» AIM OF THE EXERCISE:
Every line of the listing must be repeated in the answer without alteration.

» AVAILABLE DATA:

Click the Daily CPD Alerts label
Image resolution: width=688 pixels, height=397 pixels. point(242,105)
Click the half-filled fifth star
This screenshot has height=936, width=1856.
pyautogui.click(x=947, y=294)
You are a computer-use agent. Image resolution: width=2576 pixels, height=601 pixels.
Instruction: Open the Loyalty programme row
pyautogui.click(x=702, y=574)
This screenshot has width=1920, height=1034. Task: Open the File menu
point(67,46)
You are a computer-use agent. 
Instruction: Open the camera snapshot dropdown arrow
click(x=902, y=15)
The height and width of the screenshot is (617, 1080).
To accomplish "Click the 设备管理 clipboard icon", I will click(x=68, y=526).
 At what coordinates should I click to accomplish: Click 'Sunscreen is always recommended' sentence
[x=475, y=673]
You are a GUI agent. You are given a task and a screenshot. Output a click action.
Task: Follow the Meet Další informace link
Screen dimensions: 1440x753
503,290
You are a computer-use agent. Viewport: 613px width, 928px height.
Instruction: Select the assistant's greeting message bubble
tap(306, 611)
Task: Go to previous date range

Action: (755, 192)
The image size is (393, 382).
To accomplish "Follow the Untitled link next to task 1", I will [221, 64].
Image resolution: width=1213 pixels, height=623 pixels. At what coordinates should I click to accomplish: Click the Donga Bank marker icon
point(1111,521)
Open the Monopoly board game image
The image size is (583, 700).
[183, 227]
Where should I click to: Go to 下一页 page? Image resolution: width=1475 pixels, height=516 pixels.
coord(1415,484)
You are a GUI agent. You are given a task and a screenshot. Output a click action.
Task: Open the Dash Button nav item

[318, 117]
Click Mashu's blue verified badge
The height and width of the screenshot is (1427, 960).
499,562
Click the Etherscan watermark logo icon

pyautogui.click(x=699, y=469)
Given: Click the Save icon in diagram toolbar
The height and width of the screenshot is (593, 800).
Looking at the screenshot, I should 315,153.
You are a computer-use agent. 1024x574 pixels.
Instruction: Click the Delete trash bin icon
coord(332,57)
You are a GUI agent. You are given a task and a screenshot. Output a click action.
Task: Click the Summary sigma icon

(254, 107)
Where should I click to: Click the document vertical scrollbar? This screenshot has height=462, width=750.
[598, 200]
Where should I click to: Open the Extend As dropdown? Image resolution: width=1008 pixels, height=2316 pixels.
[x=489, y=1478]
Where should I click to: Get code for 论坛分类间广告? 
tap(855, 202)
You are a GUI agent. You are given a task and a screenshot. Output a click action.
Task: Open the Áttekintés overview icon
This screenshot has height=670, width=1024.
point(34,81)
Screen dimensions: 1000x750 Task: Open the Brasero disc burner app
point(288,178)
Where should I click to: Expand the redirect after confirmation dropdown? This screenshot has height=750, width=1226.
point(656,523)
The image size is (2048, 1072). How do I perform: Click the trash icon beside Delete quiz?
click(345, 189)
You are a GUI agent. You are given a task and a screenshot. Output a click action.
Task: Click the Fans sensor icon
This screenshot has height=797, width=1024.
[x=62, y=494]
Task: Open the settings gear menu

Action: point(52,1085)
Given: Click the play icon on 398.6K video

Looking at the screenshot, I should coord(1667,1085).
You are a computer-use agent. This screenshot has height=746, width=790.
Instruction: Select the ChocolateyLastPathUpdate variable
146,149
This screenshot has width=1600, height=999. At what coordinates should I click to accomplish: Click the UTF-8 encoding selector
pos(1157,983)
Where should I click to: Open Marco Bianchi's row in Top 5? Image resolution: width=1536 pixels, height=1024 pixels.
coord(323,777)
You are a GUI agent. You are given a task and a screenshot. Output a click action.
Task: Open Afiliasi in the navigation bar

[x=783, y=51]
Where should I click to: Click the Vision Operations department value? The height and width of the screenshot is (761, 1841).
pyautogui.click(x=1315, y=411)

» SOLVED EXERCISE:
Click the Daily CPD Alerts label
Image resolution: width=688 pixels, height=397 pixels. point(242,105)
Click the half-filled fifth star
This screenshot has height=936, width=1856.
pyautogui.click(x=947, y=294)
You are a computer-use agent. Image resolution: width=2576 pixels, height=601 pixels.
Instruction: Open the Loyalty programme row
pyautogui.click(x=702, y=574)
This screenshot has width=1920, height=1034. Task: Open the File menu
point(67,46)
You are a computer-use agent. 
Instruction: Open the camera snapshot dropdown arrow
click(x=902, y=15)
The height and width of the screenshot is (617, 1080).
To accomplish "Click the 设备管理 clipboard icon", I will click(x=68, y=526).
 At what coordinates should I click to accomplish: Click 'Sunscreen is always recommended' sentence
[x=475, y=673]
You are a GUI agent. You are given a task and a screenshot. Output a click action.
Task: Follow the Meet Další informace link
Screen dimensions: 1440x753
503,290
You are a computer-use agent. Viewport: 613px width, 928px height.
Instruction: Select the assistant's greeting message bubble
tap(306, 611)
Task: Go to previous date range

Action: (755, 192)
The image size is (393, 382).
To accomplish "Follow the Untitled link next to task 1", I will [221, 64].
Image resolution: width=1213 pixels, height=623 pixels. At what coordinates should I click to accomplish: Click the Donga Bank marker icon
point(1111,521)
Open the Monopoly board game image
The image size is (583, 700).
[183, 227]
Where should I click to: Go to 下一页 page? Image resolution: width=1475 pixels, height=516 pixels.
coord(1415,484)
You are a GUI agent. You are given a task and a screenshot. Output a click action.
Task: Open the Dash Button nav item

[318, 117]
Click Mashu's blue verified badge
The height and width of the screenshot is (1427, 960).
499,562
Click the Etherscan watermark logo icon

pyautogui.click(x=699, y=469)
Given: Click the Save icon in diagram toolbar
The height and width of the screenshot is (593, 800).
Looking at the screenshot, I should 315,153.
You are a computer-use agent. 1024x574 pixels.
Instruction: Click the Delete trash bin icon
coord(332,57)
You are a GUI agent. You are given a task and a screenshot. Output a click action.
Task: Click the Summary sigma icon

(254, 107)
Where should I click to: Click the document vertical scrollbar? This screenshot has height=462, width=750.
[598, 200]
Where should I click to: Open the Extend As dropdown? Image resolution: width=1008 pixels, height=2316 pixels.
[x=489, y=1478]
Where should I click to: Get code for 论坛分类间广告? 
tap(855, 202)
You are a GUI agent. You are given a task and a screenshot. Output a click action.
Task: Open the Áttekintés overview icon
This screenshot has height=670, width=1024.
point(34,81)
Screen dimensions: 1000x750 Task: Open the Brasero disc burner app
point(288,178)
Where should I click to: Expand the redirect after confirmation dropdown? This screenshot has height=750, width=1226.
point(656,523)
The image size is (2048, 1072). How do I perform: Click the trash icon beside Delete quiz?
click(345, 189)
You are a GUI agent. You are given a task and a screenshot. Output a click action.
Task: Click the Fans sensor icon
This screenshot has height=797, width=1024.
[x=62, y=494]
Task: Open the settings gear menu

Action: point(52,1085)
Given: Click the play icon on 398.6K video

Looking at the screenshot, I should coord(1667,1085).
You are a computer-use agent. This screenshot has height=746, width=790.
Instruction: Select the ChocolateyLastPathUpdate variable
146,149
This screenshot has width=1600, height=999. At what coordinates should I click to accomplish: Click the UTF-8 encoding selector
pos(1157,983)
Where should I click to: Open Marco Bianchi's row in Top 5? Image resolution: width=1536 pixels, height=1024 pixels.
coord(323,777)
You are a GUI agent. You are given a task and a screenshot. Output a click action.
Task: Open Afiliasi in the navigation bar

[x=783, y=51]
Where should I click to: Click the Vision Operations department value? The height and width of the screenshot is (761, 1841).
pyautogui.click(x=1315, y=411)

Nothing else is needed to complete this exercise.